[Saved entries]
Content starts

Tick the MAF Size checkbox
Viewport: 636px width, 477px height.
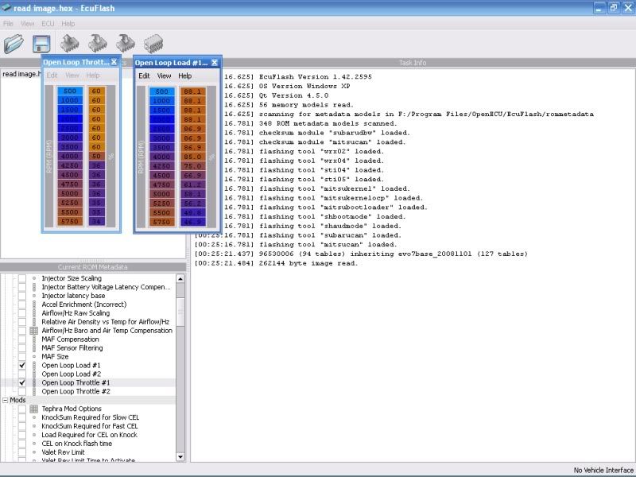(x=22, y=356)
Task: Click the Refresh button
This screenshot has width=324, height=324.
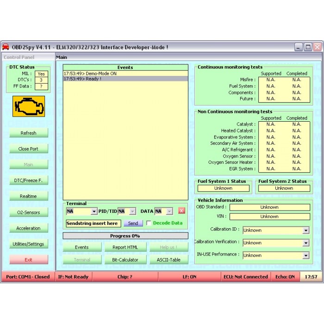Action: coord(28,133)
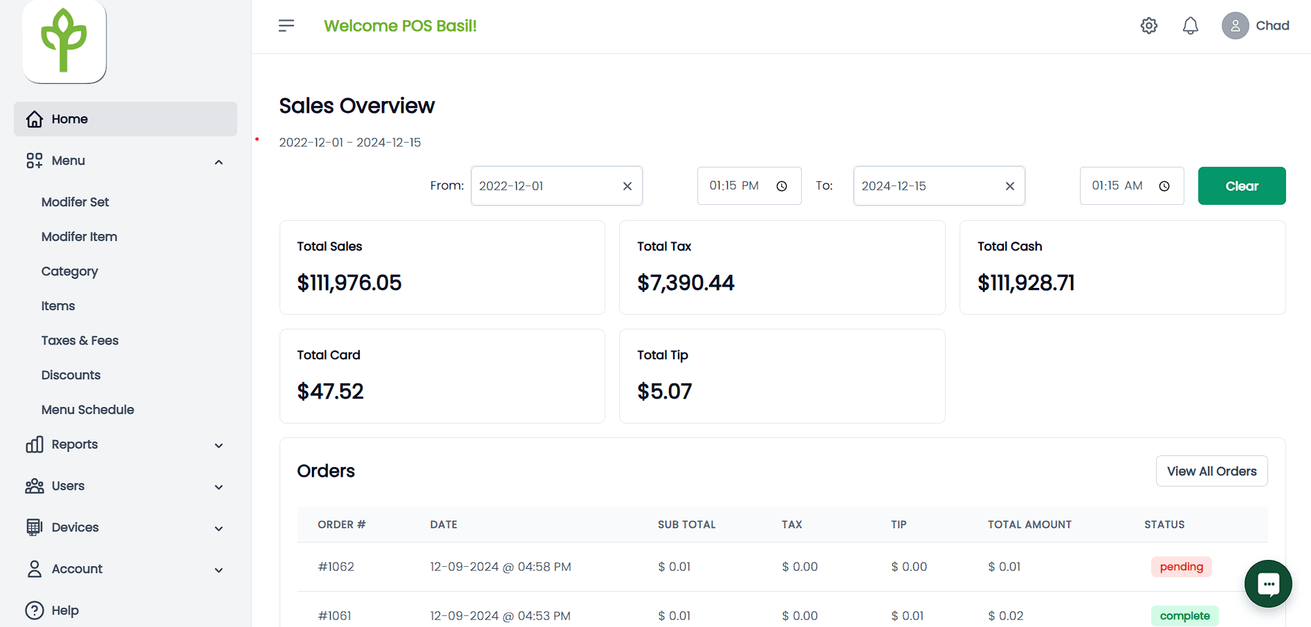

Content ends

**What is needed:**
Copy out all the data above exactly as written. Skip the pictures.

**Response area:**
Tick the MAF Size checkbox
Viewport: 636px width, 477px height.
(x=22, y=356)
Task: Click the Refresh button
This screenshot has width=324, height=324.
Action: coord(28,133)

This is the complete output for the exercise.